PROBLEM STATEMENT =
Write each record again exactly as it stands.

GIVEN DATA =
----------
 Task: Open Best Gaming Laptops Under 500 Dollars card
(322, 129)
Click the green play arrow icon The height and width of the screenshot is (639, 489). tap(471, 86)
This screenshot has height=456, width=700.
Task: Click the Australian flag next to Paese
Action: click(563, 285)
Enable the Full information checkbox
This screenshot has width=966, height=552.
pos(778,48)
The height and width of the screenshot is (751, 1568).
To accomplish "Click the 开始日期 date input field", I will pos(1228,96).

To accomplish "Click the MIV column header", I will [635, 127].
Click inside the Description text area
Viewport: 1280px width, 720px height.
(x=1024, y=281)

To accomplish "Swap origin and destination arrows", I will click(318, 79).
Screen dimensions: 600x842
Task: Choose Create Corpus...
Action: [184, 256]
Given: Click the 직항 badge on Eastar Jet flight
----------
SOLUTION TO THE PROBLEM =
 Task: Open Best Gaming Laptops Under 500 Dollars card
(322, 129)
Click the green play arrow icon The height and width of the screenshot is (639, 489). tap(471, 86)
This screenshot has height=456, width=700.
Task: Click the Australian flag next to Paese
Action: click(563, 285)
Enable the Full information checkbox
This screenshot has width=966, height=552.
pos(778,48)
The height and width of the screenshot is (751, 1568).
To accomplish "Click the 开始日期 date input field", I will pos(1228,96).

To accomplish "Click the MIV column header", I will [635, 127].
Click inside the Description text area
Viewport: 1280px width, 720px height.
(x=1024, y=281)

To accomplish "Swap origin and destination arrows", I will click(318, 79).
Screen dimensions: 600x842
Task: Choose Create Corpus...
Action: [184, 256]
Given: Click the 직항 badge on Eastar Jet flight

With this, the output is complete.